Kiew (Kyjiw) – Der ukrainische Präsident Wolodymyr Selenskyj erwartet im kommenden Jahr eine Entscheidung im Verteidigungskrieg gegen Russland. „Wir werden weiterhin die Streitkräfte und die Sicherheit der Ukraine für nächstes Jahr vorbereiten. Es ist ein entscheidendes Jahr”, sagte Selenskyj am Dienstagabend nach Beratungen mit der Militärführung. „Wir begreifen die Risiken des Winters. Wir verstehen, was im Frühjahr getan werden muss”, fügte er hinzu. Aus der südukrainischen Stadt Cherson werden neue russische Angriffe gemeldet.

Selenskyj berichtete weiters über sein Treffen mit dem Generalstab. Dabei sei die Lage im ostukrainischen Donbass und speziell um die Kleinstädte Kreminna und Bachmut besprochen worden. Die Industriestadt Bachmut im Norden des Gebiets Donezk ist seit Monaten umkämpft. Vor Kreminna, einer Kleinstadt nördlich davon im Gebiet Luhansk, hat sich die Lage jüngst zugespitzt. Beide Seiten kämpfen dort um die Initiative. Am Vortag hatte er die Lage an der Front im Donbass als „schmerzhaft und schwierig” charakterisiert.

Selenskyj sprach mit italienischer Regierungschefin

Der Präsident setzte seine Landsleute auch über seine Unterredung mit der italienischen Regierungschefin Giorgia Meloni in Kenntnis. Seinen Angaben nach prüft Rom derzeit die Lieferung von Flugabwehrsystemen für die Ukraine. „Ich glaube, dass die italienische Unterstützung es uns ermöglichen wird, die Verteidigung des ukrainischen Luftraums zu stärken”, sagte Selenskyj.

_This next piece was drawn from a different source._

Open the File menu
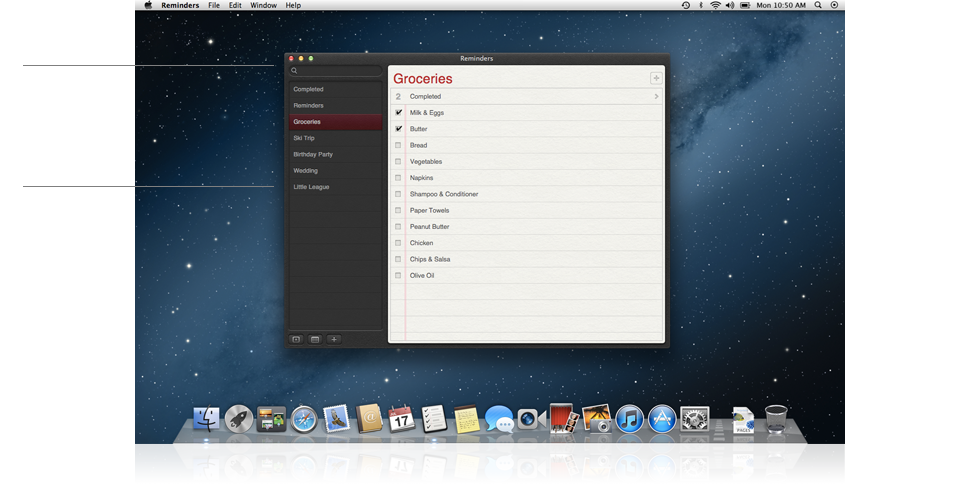This screenshot has width=980, height=484. 214,5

Nach dem Sieg des Rechtsbündnisses in Italien im Herbst wurde darüber spekuliert, ob das Land seine Unterstützung für die Ukraine einstellen würde. Der Koalition gehört die Partei Forza Italia von Ex-Ministerpräsident Silvio Berlusconi an, der einer der engsten Verbündeten von Kremlchef Wladimir Putin im Westen war. Meloni hat klar gemacht, dass sie an der Unterstützung der Ukraine festhalten will. Wie ihr Büro nach dem Gespräch mit Selenskyj mitteilte, lud sie den ukrainischen Präsidenten auch zu einem Besuch nach Italien ein. Selenskyj hatte die Ukraine in der Vorwoche erstmals seit Kriegsausbruch verlassen und die US-Hauptstadt Washington besucht.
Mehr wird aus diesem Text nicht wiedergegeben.